It now mentions alphabet and words only for finite ground sets, but still mentions strings and string concatenation in the leading paragraph. Is this as it should be? Rp (talk) 18:05, 14 August 2009 (UTC)[reply]

Comparison with lists[edit]

This is misleading: lists have a head and tail operation, not usually a concatenation operation. A better comparison is with strings. Rp (talk) 18:05, 14 August 2009 (UTC)[reply]

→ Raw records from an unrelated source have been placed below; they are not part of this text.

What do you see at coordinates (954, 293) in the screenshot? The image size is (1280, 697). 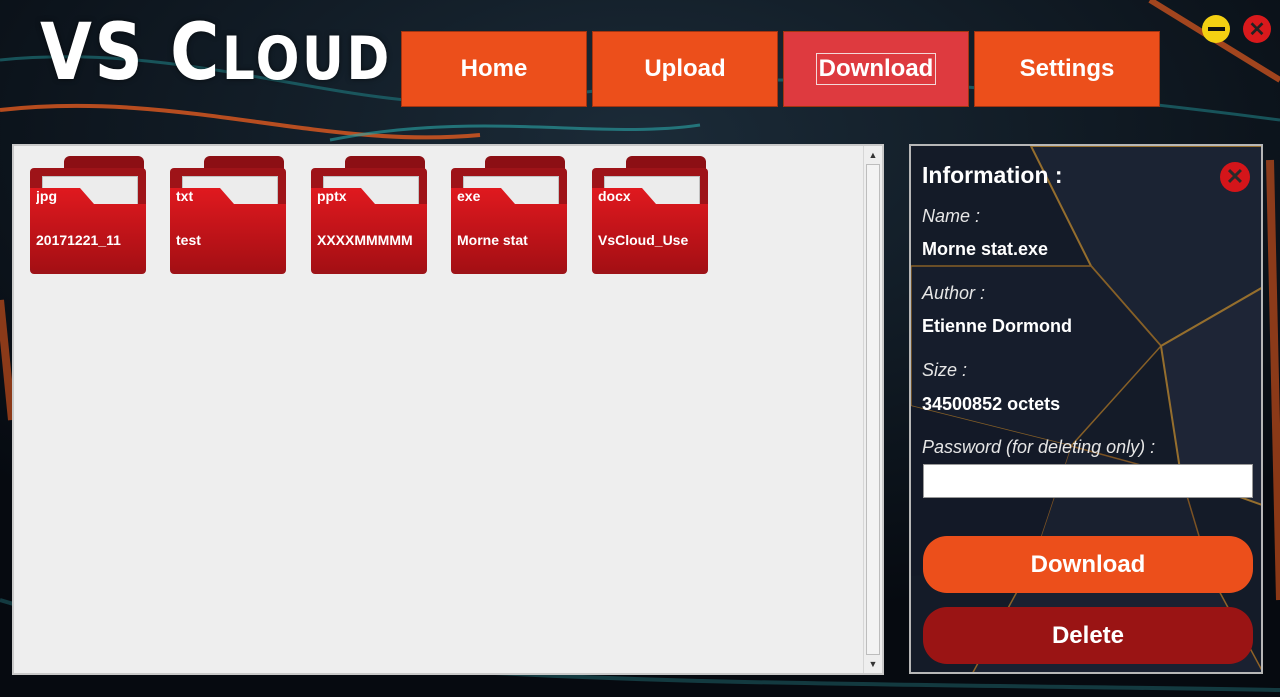 I see `author-label: Author :` at bounding box center [954, 293].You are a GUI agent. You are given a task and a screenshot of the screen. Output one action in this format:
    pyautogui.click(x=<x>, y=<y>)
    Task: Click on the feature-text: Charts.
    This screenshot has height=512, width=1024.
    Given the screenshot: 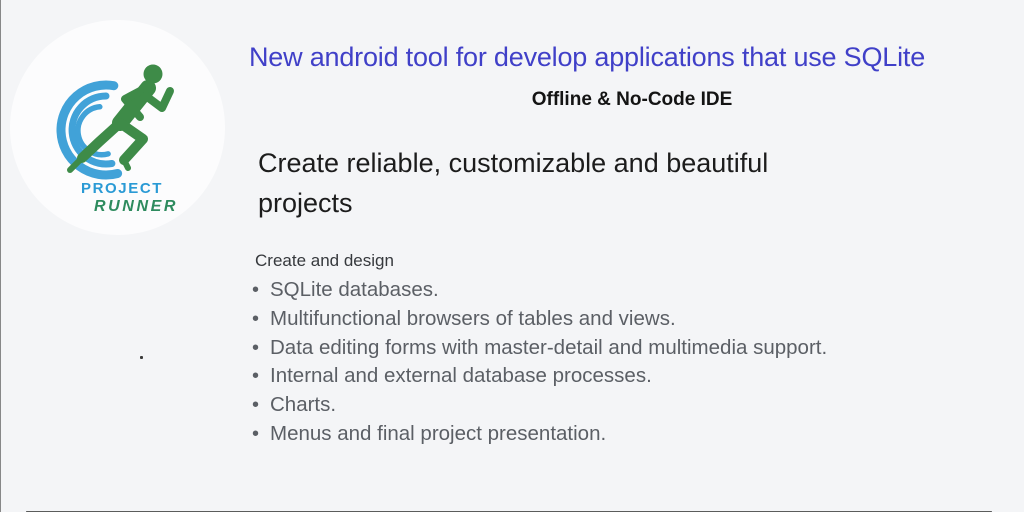 What is the action you would take?
    pyautogui.click(x=304, y=405)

You can't define concatenation on lists? And what is a list abstractly if not a string of elements of some other data type? The alphabet need not be characters. The article on list was wrong. I've fixed it. Pcap ping 18:49, 14 August 2009 (UTC)[reply]
P.S. The error in the list article was [introduced two weeks ago]. Pcap ping 18:57, 14 August 2009 (UTC)[reply]

Misleading[edit]

There's another problem in that section though. The foldl functional can take more than a binary operation as argument, i.e. its type is foldl :: (a -> b -> a) -> a -> [b] -> a. So the function passed to foldl is a semigroup action, not necessarily the semigroup operation itself. Pcap ping 19:21, 14 August 2009 (UTC)[reply]

This article correctly describes the case of foldl1 (same link above), which is a particular case of foldl with type (a -> a -> a) -> [a] -> a. Pcap ping 19:26, 14 August 2009 (UTC)[reply]

A further problem is that foldl/foldr and foldl1/foldr1 do not really require an associative operation; otherwise you don't really need the left and right variants, in particular foldl1/foldr1, which have the same signature, but implement different algorithms. So saying that folding requires a homomorphism is quite misleading. Pcap ping 19:32, 14 August 2009 (UTC)[reply]

The article never said that folding requires a homomorphism. I've restored the deleted section. The interpretation of lists as free monoids is important in computer science in that the algebraic structure gives a set of list operations which are, in a sense, "natural." Folding an associative operator has several advantages over foldl/foldr: an associative fold can be parallelised. -- Radagast3 (talk) 14:19, 8 April 2010 (UTC)[reply]

Is this not a contradiction[edit]

If the first line is correct in it being all the finite sequences then the free monoid must be finite. How then can the natural numbers under addition be a free monoid as the set of natural numbers is not finite. — Preceding unsigned comment added by 80.229.45.38 (talk) 10:18, 28 October 2020 (UTC)[reply]

Each individual natural number is finite. It is not true that a collection of finite things must itself be finite. —David Eppstein (talk) 16:58, 28 October 2020 (UTC)[reply]

Characterization of free submonoids[edit]

Planetmath has some material, on the characterization of free submonoids, that we could copy over. Link: https://planetmath.org/characterizationoffreesubmonoids Thatsme314 (talk) 08:43, 12 July 2022 (UTC)[reply]